§ PROBLEMS AND TASKS
1. According to the article on Britain's economy under lockdown, by how much did the economy shrink in April?
2. Decide whether each statement agrees with the article on Britain's economy under lockdown. Answer yes or no for each, and quote the words of the article that settle it. (a) The Guardian tracks eight economic indicators along with the FTSE 100 level. (b) Anneliese Dodds is the chancellor. (c) Rishi Sunak is expected to announce a package of measures in a speech next week.
3. Resume the article on Britain's economy under lockdown, starting after its last sentence.

§ SELECTED EXTRACT
┄┄┄┄┄┄┄┄┄┄
Guardian’s monthly economic tracker paints mixed picture with businesses forced to close despite rising spending
Unemployment in Britain is beginning to climb despite a modest rebound in economic activity in the past month as coronavirus lockdown restrictions are lifted, Guardian analysis shows.
As the government eases restrictions on business and social life after three months of lockdown, the Guardian’s monthly tracker of economic news paints a mixed picture of an economy slowly recovering from the deepest recession in living memory.
Britain’s economy shrank by a record 20.4%, according to the latest figures for April, and job losses appeared to be mounting, with thousands of businesses forced to close.
However, closely watched surveys of business activity suggest the moment of maximum damage for the economy may have passed, while consumer spending and road trips are starting to rise as lockdown is eased.
As Britain exits the initial phase of the Covid-19 crisis, Rishi Sunak, the chancellor, is expected to announce a package of measures to stimulate the economy in a major speech next month.
But with signs of a slower recovery than first anticipated, the shadow chancellor, Anneliese Dodds, is warning in an article in the Guardian against cutting back support too quickly.
The Guardian has chosen eight economic indicators, as well as the FTSE 100 level, to track the impact of Covid-19 on jobs and growth and the measures used to contain it. Faced with a synchronised global recession of the kind unseen since the Great Depression, the coronavirus crisis watch will also weigh how the UK is faring compared with other countries.
Three months into the health emergency, the latest snapshot shows several warning lights flashing on the dashboard. In a sign of the mounting jobs crisis, the number of people out of work and claiming work-related benefits has jumped by 126% since the beginning of tlockdown to reach 2.8 million.
┄┄┄┄┄┄┄┄┄┄
§ MATERIAL PROVIDED
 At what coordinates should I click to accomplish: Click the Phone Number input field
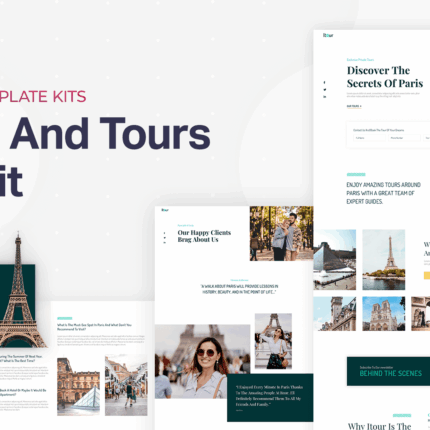(404, 138)
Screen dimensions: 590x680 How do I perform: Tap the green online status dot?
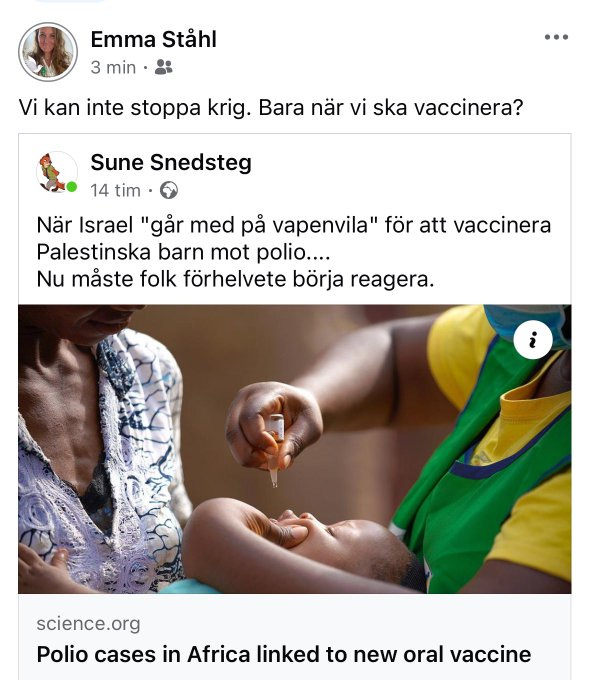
┄┄┄┄┄┄┄┄┄┄
§ SOLVED TASKS
1. By a record 20.4%.

2.
(a) Yes: "The Guardian has chosen eight economic indicators, as well as the FTSE 100 level"
(b) No: "the shadow chancellor, Anneliese Dodds"
(c) No: "in a major speech next month"

3.
HMRC figures show the number of people on company payrolls plunged by 612,000 last month compared with March, while new job vacancies collapsed by the most on record. Unemployment is expected to more than double from the current rate of about 4% to levels last seen in the 1980s.
With thousands of businesses forced to close permanently or temporarily ceasing trading, more than 9 million workers have been furloughed on the government’s emergency wage subsidy scheme, at a cost of about £23bn to the exchequer.
However, the government will scale back the support from the end of next month, as ministers prioritise the reopening of the economy to help companies recover.
Dodds, in her Guardian article, said winding down the furlough scheme without providing extra support to companies still unable to reopen risked triggering a jobs crisis this summer.
“The government’s one-size-fits-all approach to support schemes makes no sense – it treats industries that can open today and industries that can’t exactly the same,” she said.
In the latest measure to reboot the economy, Boris Johnson on Tuesday announced that more businesses would be allowed to reopen from 4 July, including pubs, hotels and restaurants, and physical-distancing guidelines would be downgraded from 2-metres to “1-metre-plus”. The change was expected to enable more establishments to reopen with protective measures in place.
Business leaders have, however, warned of widespread job losses for companies forced to stay closed for longer, including gig venues, theatres and other leisure and hospitality outlets. Company bosses have also sounded the alarm that profits would remain under severe pressure for months, given the ongoing Covid-19 public health risks.
In the first week that non-essential stores were allowed to reopen, shopper numbers on England’s high streets surged by 45% compared with the previous week, according to the data provider Springboard. However, footfall remained down 54% on the same week in 2019 as large numbers of people continued to stay away.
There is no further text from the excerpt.